→ Brief:
Make a word-for-word copy of the entries below from their first line through the line with "Task: Bookmark this page using the star icon", and add nothing.

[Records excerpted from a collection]
::::
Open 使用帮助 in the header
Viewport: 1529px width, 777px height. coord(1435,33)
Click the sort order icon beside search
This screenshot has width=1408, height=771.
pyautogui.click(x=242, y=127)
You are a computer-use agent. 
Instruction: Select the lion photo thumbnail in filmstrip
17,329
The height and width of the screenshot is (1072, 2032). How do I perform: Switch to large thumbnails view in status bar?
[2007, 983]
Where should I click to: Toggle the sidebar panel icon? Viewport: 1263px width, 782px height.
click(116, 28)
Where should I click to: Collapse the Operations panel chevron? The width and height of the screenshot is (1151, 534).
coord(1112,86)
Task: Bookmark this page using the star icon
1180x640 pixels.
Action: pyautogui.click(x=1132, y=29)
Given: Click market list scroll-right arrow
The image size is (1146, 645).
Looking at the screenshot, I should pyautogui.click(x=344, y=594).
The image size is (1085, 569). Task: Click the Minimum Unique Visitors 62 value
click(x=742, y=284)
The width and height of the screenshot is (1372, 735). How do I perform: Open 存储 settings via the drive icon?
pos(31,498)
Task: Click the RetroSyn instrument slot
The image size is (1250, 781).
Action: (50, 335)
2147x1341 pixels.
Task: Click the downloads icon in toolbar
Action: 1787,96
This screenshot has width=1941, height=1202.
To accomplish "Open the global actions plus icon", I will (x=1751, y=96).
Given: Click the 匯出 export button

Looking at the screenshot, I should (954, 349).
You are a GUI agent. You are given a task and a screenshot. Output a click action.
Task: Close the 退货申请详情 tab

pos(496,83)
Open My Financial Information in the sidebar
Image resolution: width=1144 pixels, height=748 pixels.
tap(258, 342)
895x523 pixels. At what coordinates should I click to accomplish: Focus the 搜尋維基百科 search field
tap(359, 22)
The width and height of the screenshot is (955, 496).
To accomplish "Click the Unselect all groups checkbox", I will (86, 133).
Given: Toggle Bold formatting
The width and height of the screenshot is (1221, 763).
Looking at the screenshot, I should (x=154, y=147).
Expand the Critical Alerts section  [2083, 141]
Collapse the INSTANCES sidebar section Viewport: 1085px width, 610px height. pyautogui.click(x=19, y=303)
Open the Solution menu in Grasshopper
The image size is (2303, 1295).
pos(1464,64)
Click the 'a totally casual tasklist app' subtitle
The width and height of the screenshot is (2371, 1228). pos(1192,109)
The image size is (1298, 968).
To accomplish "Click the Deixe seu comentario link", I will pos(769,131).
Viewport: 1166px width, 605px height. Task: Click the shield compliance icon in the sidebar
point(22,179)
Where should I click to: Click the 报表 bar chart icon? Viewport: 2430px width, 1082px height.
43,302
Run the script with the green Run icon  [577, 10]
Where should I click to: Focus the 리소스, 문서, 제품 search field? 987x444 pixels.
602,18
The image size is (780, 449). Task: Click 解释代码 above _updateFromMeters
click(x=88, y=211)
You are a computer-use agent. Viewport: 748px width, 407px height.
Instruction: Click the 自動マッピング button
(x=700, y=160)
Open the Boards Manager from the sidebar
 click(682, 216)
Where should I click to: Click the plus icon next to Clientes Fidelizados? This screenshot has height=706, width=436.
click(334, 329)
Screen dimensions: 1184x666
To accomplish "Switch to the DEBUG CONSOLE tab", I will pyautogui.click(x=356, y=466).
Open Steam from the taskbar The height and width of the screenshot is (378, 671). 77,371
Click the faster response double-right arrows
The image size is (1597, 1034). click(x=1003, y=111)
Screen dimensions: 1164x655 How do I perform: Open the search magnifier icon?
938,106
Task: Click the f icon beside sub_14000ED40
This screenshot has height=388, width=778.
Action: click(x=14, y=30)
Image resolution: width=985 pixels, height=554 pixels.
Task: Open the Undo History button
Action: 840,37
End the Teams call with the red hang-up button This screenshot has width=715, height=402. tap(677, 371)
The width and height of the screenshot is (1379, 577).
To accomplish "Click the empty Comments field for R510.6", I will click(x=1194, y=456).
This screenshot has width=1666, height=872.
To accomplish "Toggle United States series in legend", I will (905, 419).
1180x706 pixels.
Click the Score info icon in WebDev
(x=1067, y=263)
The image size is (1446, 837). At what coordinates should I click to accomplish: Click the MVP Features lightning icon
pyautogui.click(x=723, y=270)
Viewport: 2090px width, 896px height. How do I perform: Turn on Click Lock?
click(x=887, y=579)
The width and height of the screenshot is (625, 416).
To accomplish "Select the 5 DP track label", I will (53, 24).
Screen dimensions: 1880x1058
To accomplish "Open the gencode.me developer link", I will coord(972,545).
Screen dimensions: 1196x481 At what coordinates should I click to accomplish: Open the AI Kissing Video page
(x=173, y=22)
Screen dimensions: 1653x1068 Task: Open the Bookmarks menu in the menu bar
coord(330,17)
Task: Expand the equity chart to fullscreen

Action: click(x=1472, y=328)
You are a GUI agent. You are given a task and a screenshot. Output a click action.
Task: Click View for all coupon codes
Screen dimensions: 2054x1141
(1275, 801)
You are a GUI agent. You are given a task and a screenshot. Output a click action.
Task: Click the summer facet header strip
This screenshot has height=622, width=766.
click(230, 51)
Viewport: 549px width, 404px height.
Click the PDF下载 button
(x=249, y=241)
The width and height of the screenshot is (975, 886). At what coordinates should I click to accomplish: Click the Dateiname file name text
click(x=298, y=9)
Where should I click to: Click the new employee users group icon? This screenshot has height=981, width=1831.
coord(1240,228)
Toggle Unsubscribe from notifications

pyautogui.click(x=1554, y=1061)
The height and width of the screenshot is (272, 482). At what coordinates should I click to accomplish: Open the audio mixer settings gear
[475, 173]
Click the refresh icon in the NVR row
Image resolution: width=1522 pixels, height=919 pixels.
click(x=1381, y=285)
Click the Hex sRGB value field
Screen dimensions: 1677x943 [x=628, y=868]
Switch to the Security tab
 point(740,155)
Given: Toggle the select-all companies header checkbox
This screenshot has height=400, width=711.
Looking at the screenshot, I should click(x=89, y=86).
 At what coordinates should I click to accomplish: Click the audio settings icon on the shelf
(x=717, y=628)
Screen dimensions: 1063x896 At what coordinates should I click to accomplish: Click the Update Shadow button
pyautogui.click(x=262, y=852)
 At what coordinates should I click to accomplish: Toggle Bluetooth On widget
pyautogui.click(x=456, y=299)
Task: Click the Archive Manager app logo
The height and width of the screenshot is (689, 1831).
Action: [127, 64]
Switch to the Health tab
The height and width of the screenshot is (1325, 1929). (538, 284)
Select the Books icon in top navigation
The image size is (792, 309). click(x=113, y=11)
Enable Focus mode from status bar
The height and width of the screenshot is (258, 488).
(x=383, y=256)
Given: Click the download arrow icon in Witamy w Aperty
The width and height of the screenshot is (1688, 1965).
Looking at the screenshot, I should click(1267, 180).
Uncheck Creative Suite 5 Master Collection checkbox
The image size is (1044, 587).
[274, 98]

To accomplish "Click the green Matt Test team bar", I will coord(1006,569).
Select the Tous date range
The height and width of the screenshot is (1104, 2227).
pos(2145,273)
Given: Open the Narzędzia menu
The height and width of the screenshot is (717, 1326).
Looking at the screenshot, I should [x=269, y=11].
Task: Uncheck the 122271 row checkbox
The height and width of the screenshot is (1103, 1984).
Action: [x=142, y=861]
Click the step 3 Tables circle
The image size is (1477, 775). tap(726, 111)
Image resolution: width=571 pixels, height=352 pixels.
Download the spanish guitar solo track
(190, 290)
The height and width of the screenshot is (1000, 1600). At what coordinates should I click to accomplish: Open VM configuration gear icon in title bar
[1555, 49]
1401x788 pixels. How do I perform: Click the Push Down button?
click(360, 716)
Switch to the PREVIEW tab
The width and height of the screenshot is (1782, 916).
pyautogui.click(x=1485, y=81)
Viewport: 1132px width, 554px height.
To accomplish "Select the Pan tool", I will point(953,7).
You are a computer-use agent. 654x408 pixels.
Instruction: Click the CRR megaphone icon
::::
→ Written solution:
Open 使用帮助 in the header
Viewport: 1529px width, 777px height. coord(1435,33)
Click the sort order icon beside search
This screenshot has width=1408, height=771.
pyautogui.click(x=242, y=127)
You are a computer-use agent. 
Instruction: Select the lion photo thumbnail in filmstrip
17,329
The height and width of the screenshot is (1072, 2032). How do I perform: Switch to large thumbnails view in status bar?
[2007, 983]
Where should I click to: Toggle the sidebar panel icon? Viewport: 1263px width, 782px height.
click(116, 28)
Where should I click to: Collapse the Operations panel chevron? The width and height of the screenshot is (1151, 534).
coord(1112,86)
Task: Bookmark this page using the star icon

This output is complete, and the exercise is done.